Rabbi Mordechai Fachler (1949-2010)

Rabbi Mordechai Fachler was born and educated in the UK before moving to Israel to study at the Be'er Yaakov Yeshiva and the Mir Kollel. He married Naomi Posen in 1969, and in 1972 was asked to be part of the Kollel Yad Shaul in Johannesburg, South Africa. He subsequently held several high-profile rabbinical positions. In addition to being a highly respected Torah scholar, a powerful orator and a tireless communal rabbi, Rabbi Fachler made his mark in the fields of education, counselling and mental health. He was Dean of the Yeshiva College girls high school and head of the Association of Jewish Principals, and he appeared frequently in the print and electronic media as a spokesperson for Judaism.

Rabbi Fachler was involved in the Waverley Crisis Centre's Emotional First Aid Station, and was one of the pioneers of the counselling hotline. He was a founding member of the Nechama volunteer group which dealt with bereaved families, he was director of Yad Ezra, and he gained a reputation as a gifted and much-sought-after bereavement counsellor. He trained and supervised generations of counsellors, and as part of his involvement with the Rabbinic Association, he also trained other rabbis in counselling.

In the late 1990s, Rabbi Fachler left Johannesburg for London, and in 2000 he was appointed Rabbi of Shomrei Hadath Synagogue in West Hampstead. He served as senior consultant/counsellor at the London Clubhouse, where he established a special rapport with the troubled spirit of disaffected children and teenagers at risk. As one of the first to recognize the unique challenge of mental health interventions in a segment of the community where mental illness has tended to be stigmatized, Rabbi Fachler built a thriving private practice providing therapy within the ultra-orthodox and other communities. He worked with the Jewish Marriage Council, and he helped introduce the Prepare/Enrich programs into the community. He was blessed with a remarkable ability to feel others' pain, to empathise with others, and to absorb another person's problems.

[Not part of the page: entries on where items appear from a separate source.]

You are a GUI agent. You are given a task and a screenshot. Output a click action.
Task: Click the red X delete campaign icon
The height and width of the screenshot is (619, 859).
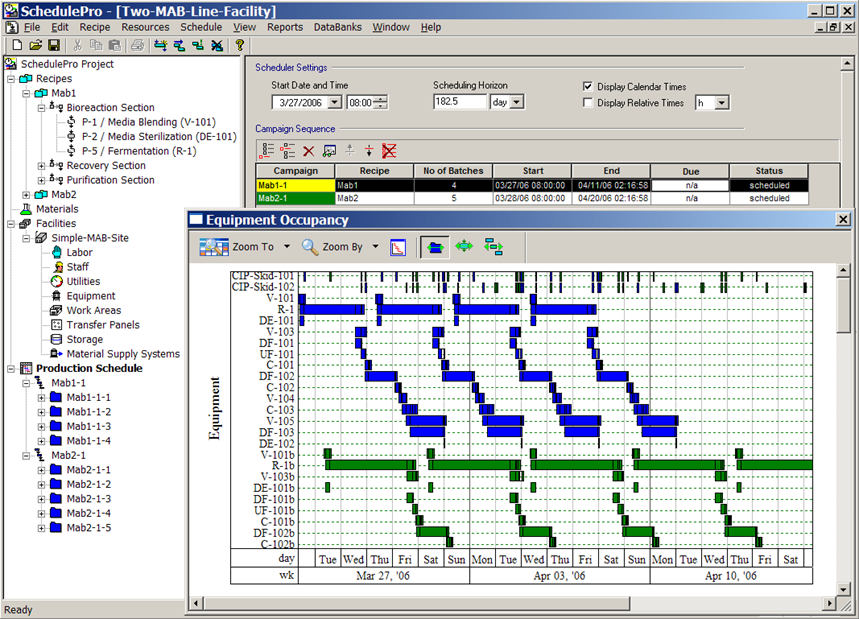[308, 151]
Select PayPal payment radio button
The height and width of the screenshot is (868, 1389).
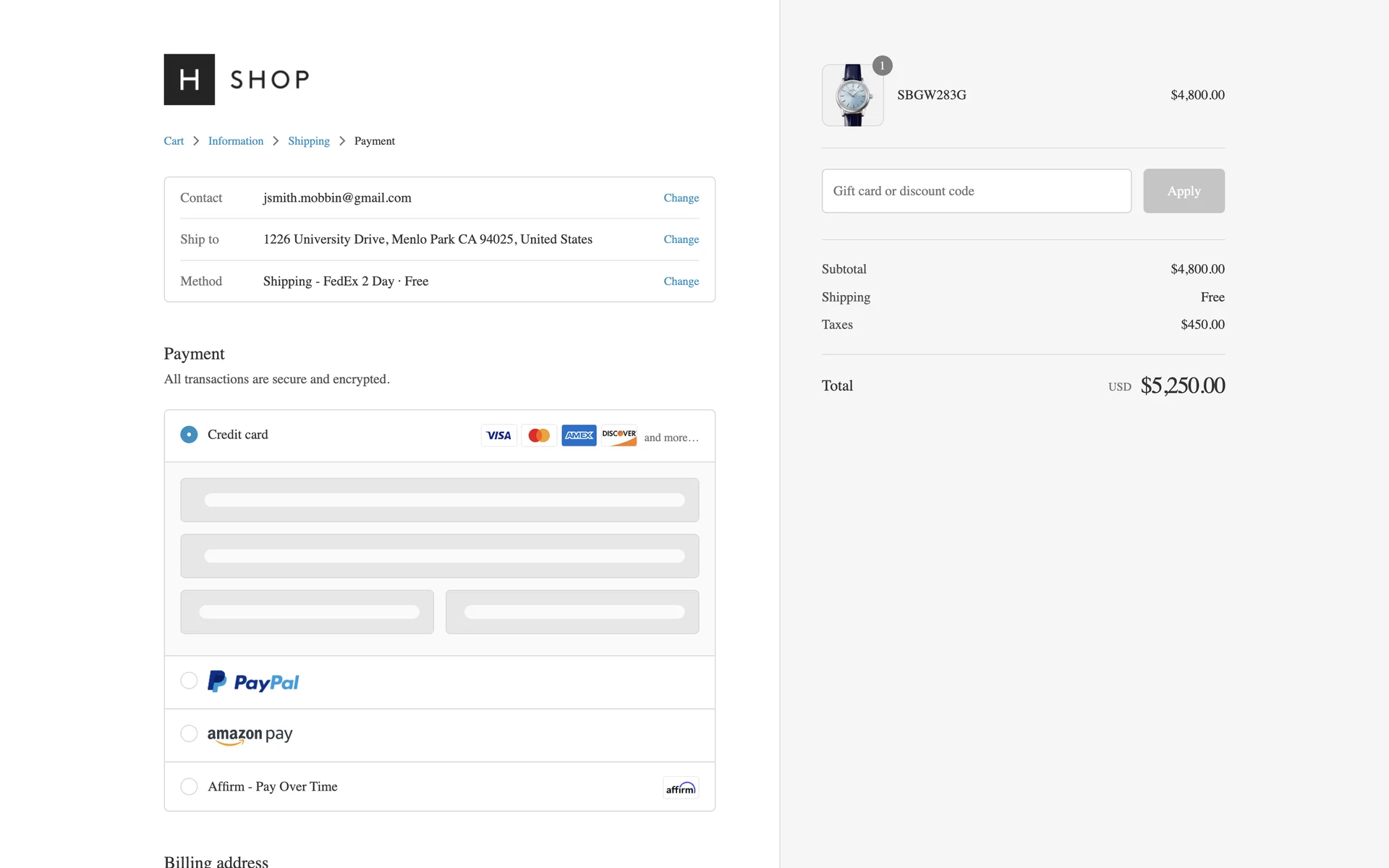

Just after he completed his studies towards an MA in Psychotherapy, Rabbi Fachler fell ill. After a two-and-a-half-year battle, he passed away on the 23rd of November 2010 at the age of 61. He is survived by his wife Naomi, his three sons Dovidi, Chily and Gaby, his grandchildren, his parents, his siblings, and by countless individuals who benefited from his unique brand of sensitivity and compassion.